Kutipan Halaman:
----

KONTAN.CO.ID - JAKARTA. Mayoritas emiten di Bursa Efek Indonesia (BEI) telah merilis laporan keuangan hingga kuartal III-2024, termasuk jajaran emiten dari grup konglomerasi. Sebagian mampu mendongkrak kinerja, meski ada juga yang melandai karena tertekan secara operasional maupun sentimen sektoral. Emiten konglomerasi yang telah melaporkan capaian per September 2024 di antaranya adalah Grup Barito dan Petrindo milik konglomerat Prajogo Pangestu. Induk Grup Barito, PT Barito Pacific Tbk (BRPT) mengalami penurunan kinerja secara top line maupun bottom line. Pendapatan BRPT merosot 20,85% dibandingkan periode yang sama tahun lalu (year on year/yoy) menjadi US$ 1,67 miliar. Kondisi ini menekan laba bersih BRPT yang turun sedalam 25,22% (YoY) menjadi US$ 26,80 juta hingga September 2024.

----

Bagian Data:
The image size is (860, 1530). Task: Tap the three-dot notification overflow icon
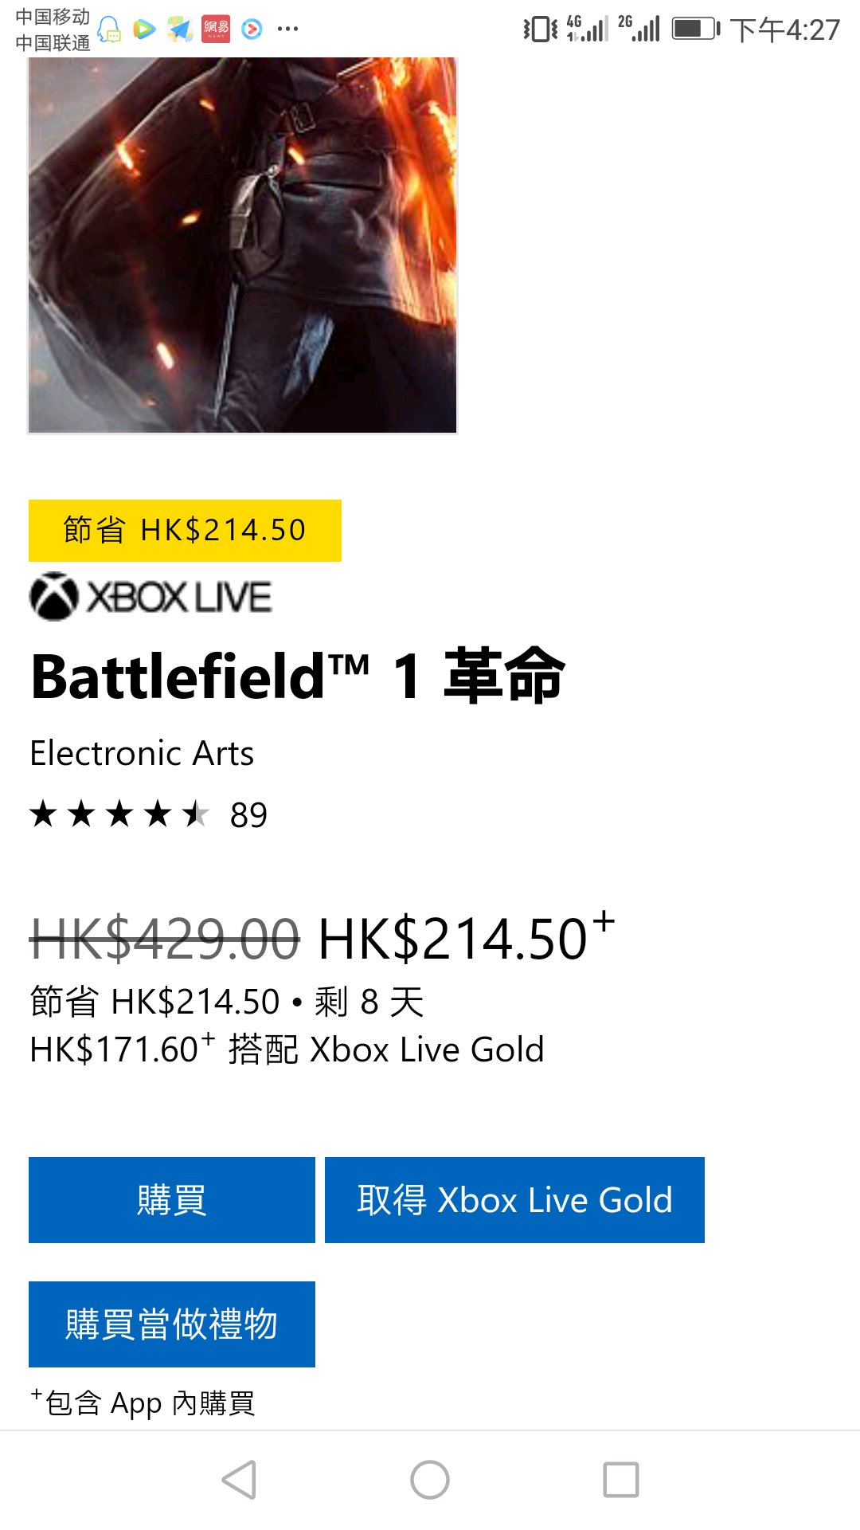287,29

----

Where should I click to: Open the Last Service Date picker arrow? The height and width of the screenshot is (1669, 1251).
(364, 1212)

----

Tuliskan kembali tanpa perubahan sebagian berita tentang kinerja emiten konglomerasi di atas. Mulailah dari kata-kata yang memuat "KONTAN.CO.ID - JAKARTA." dan berhentilah setelah "hingga September 2024.".

KONTAN.CO.ID - JAKARTA. Mayoritas emiten di Bursa Efek Indonesia (BEI) telah merilis laporan keuangan hingga kuartal III-2024, termasuk jajaran emiten dari grup konglomerasi. Sebagian mampu mendongkrak kinerja, meski ada juga yang melandai karena tertekan secara operasional maupun sentimen sektoral. Emiten konglomerasi yang telah melaporkan capaian per September 2024 di antaranya adalah Grup Barito dan Petrindo milik konglomerat Prajogo Pangestu. Induk Grup Barito, PT Barito Pacific Tbk (BRPT) mengalami penurunan kinerja secara top line maupun bottom line. Pendapatan BRPT merosot 20,85% dibandingkan periode yang sama tahun lalu (year on year/yoy) menjadi US$ 1,67 miliar. Kondisi ini menekan laba bersih BRPT yang turun sedalam 25,22% (YoY) menjadi US$ 26,80 juta hingga September 2024.